BNR: In the book you talk a lot about the struggle to believe in yourself and trust your own instincts. Do you think writing the book strengthened your sense of self?

PL: I think it did. While I never had any doubts about myself as a writer, it was impossible for me to write about myself. I always had this voice in my head when I wrote about myself, questioning whether I was telling the truth. With my father, when he yelled at me as a child, he would say that I was not being truthful, to the point where I would begin to doubt my own words even when I was being truthful. So I had a difficult time setting down the most basic facts about myself, even saying, 'Today I felt happy, today I felt sad." I just questioned if that was true. And I think, writing a book where I had to do that on every page probably did help to strengthen my sense of self.

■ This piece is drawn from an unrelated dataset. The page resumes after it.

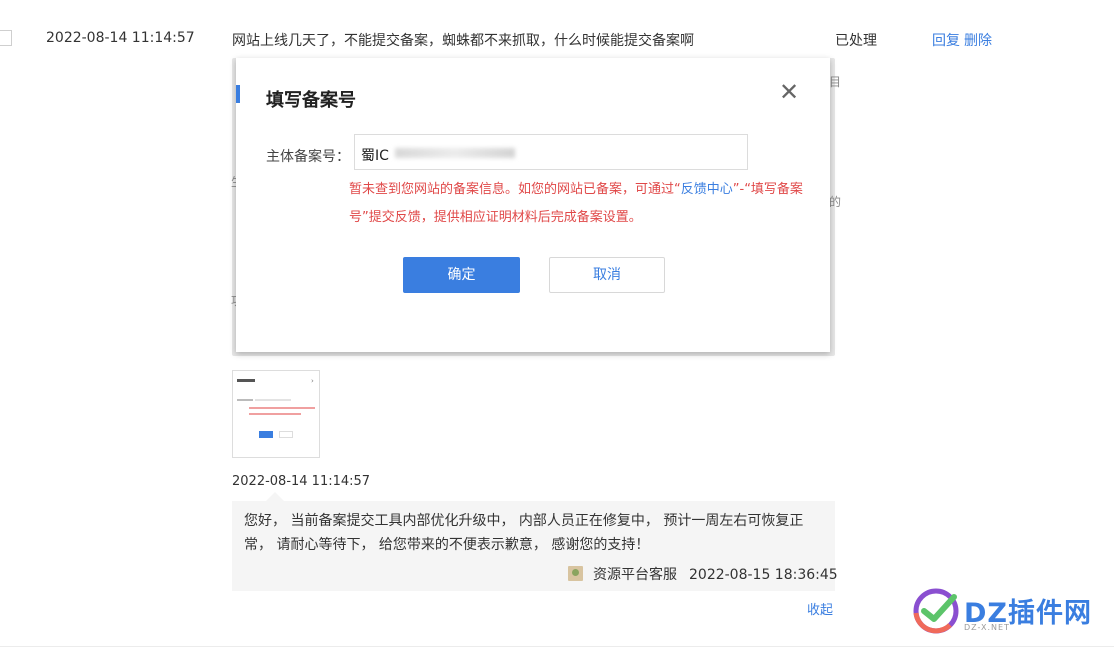 Image resolution: width=1114 pixels, height=652 pixels. Describe the element at coordinates (790, 92) in the screenshot. I see `close-icon: ✕` at that location.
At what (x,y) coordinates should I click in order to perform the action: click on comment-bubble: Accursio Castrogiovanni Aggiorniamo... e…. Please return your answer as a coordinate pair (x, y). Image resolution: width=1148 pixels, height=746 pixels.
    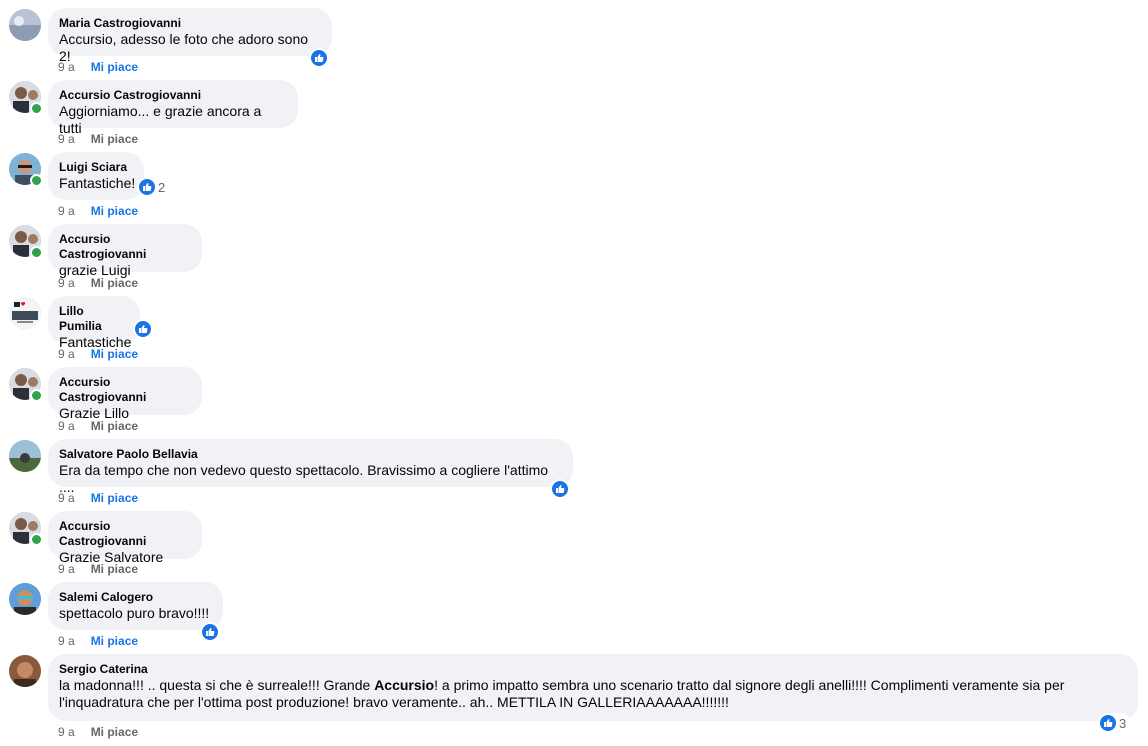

But that might be why I also have such a hyperbolic and outrageous voice as well, because if no one believes you, are free to say anything that you want.

BNR: This book made me feel drunk with word joy. What is your favorite thing about language?

PL: Its flexibility. I almost said malleability but that's not exactly right. I think of it more like a body, like a gymnast springing and doing back handstands. There are these rigid rules, there is a skeleton, there are laws by which language abides, but within that there's such movement.

I also love the rigidity of language. I was always one of those enforcers who spelled really well and had this innate sense of grammar. I was a real prescriptivist when I was younger. And part of that is just being an asshole. Everyone is a prescriptivist when they are teenagers. But I think I was more of an asshole than most.

But with this book I get to break the rules and stay within them at the same time. It's like my father; he has the desire to lie down with the rulebook so he can feel safe, but at the same time, he is this outrageous character who also wants to exist lawlessly, flying by in a motorcycle. It's the same with me.